**Texte fourni**
================================

Inconditionnel de Klapisch (je ne me suis toujours pas remis des Poupées Russes), j'attendais ce film avec beaucoup d'impatience. Dire que j'ai été déçu serait un peu fort. Disons que je m'attendais à un peu mieux. Notamment sur les vues de Paris. Même si elles sont belles, elles ne sont pas non plus à ce point transcendantes. Peut-être est-ce le juste reflet de la ville après tout ? Le pari était risqué: faire un film choral qui va jusqu'au bout du bout du concept en faisant cohabiter une douzaine, si ce n'est plus, de personnages. Le pari est réussi pour moi. On regrette évidemment de ne pas en voir plus de la vie de certains d'entre eux. Je pense à Karin Viard. Elle est plus que jamais désopilante dans son rôle de boulangère raciste mal embouchée. Ses "En vous remerciant" sont irresistibles et nous rappelle Agathe, l'esthéticienne dans Tatie Danielle. Fabrice Luchini fait du Luchini face à une Mélanie Laurent qui rayonne. Ses textos d'amoureux transit sont désopilants. Le duo autour duquel le film se construit est constitué de Romain Duris, alias Pierre, gravement malade, qui risque de mourir, et Juliette Binoche, alias Elise, sa soeur, qui tente de l'aider du mieux qu'elle peut tout en gérant ses enfants qu'elle élève seul et son boulot dans le social. Cette histoire est très touchante et apporte au film la profondeur qui aurait pû lui manquer. Du haut de son balcon, Pierre suit la vie des habitants de son quartier. C'est ce qui le distrait et qui l'aide à garder l'espoir. Malheureusement, certains personnages n'ont aucun lien avec lui, vraiment aucun, et ça gâche un peu l'effet d'ensemble. Je pense aux mannequins qui vont draguer les pauvres bonhommes du marché. Plus que dispensable. Je pense aussi au personnage de François Cluzet, pas très réussi. Il y a une scène qui m'a marqué par son atrocité: Gilles Lelouche qui force cette pauvre Julie Ferrier à faire la brouette. Dis comme ça, ça paraît totalement ridicule mais je vous jure que c'est troublant. Ce qui se passe ensuite aussi d'ailleurs. C'est surprenant. Au final, Paris est loin d'être un mauvais film. Il est juste un peu bancal sur certains aspects, ce qui n'empêche pas de passer un bon moment.

================================

**Consignes**
1. Dressez la liste complète des acteurs et actrices nommés dans la critique, dans l'ordre de leur première mention.
2. Indiquez si chacune des affirmations suivantes concorde avec la critique, en répondant par oui ou par non et en citant les mots décisifs du texte : (a) l'auteur de la critique se déclare très déçu par le film ; (b) Elise élève seule ses enfants ; (c) le personnage de François Cluzet est jugé réussi.
Les lignes de données ne sont pas nécessaires pour ce travail.

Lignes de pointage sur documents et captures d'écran
================================

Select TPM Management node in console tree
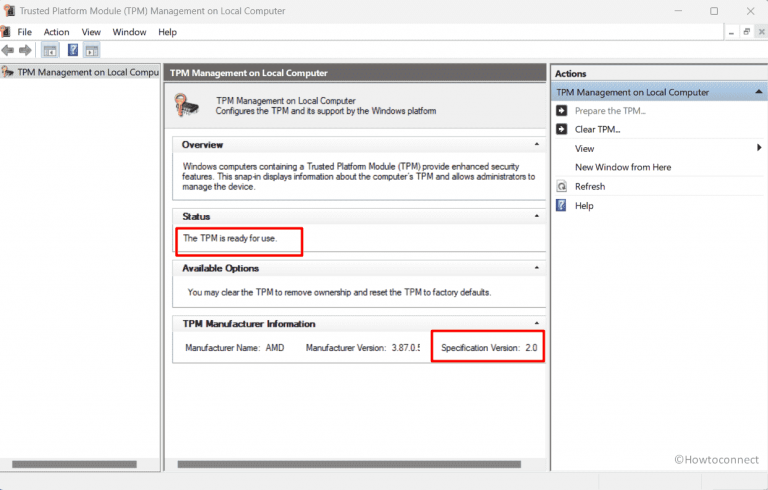This screenshot has height=490, width=768. (85, 72)
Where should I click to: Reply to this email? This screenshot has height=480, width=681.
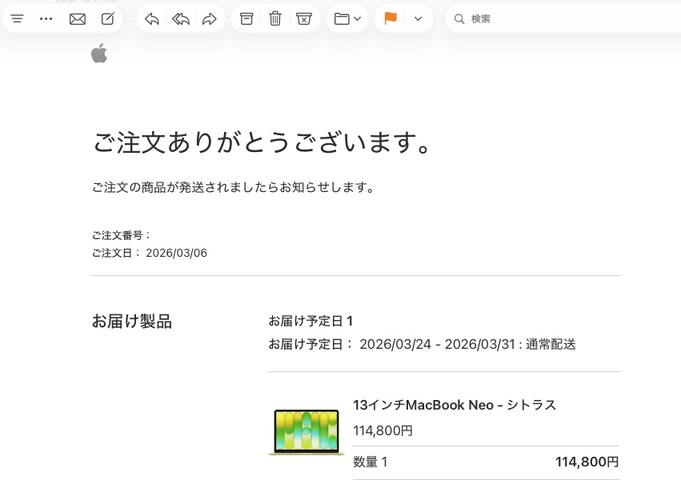click(x=152, y=19)
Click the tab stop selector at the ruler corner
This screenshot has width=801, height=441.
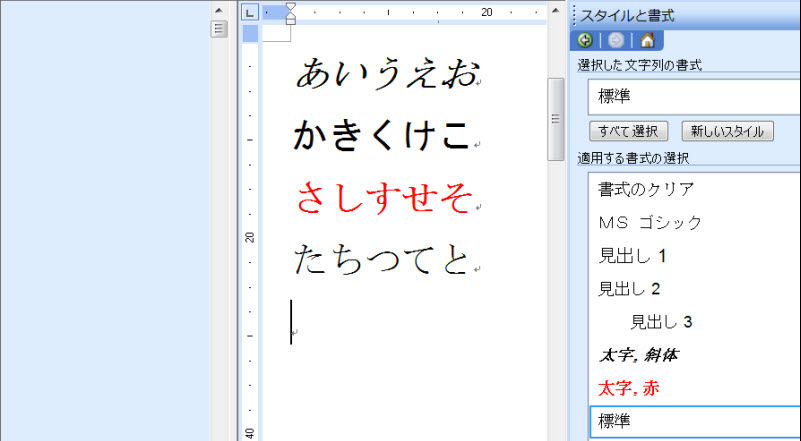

================================

**Réponses attendues**
1. Karin Viard, Fabrice Luchini, Mélanie Laurent, Romain Duris, Juliette Binoche, François Cluzet, Gilles Lelouche, Julie Ferrier

2.
(a) Non : « Dire que j'ai été déçu serait un peu fort. »
(b) Oui : « ses enfants qu'elle élève seul »
(c) Non : « Je pense aussi au personnage de François Cluzet, pas très réussi. »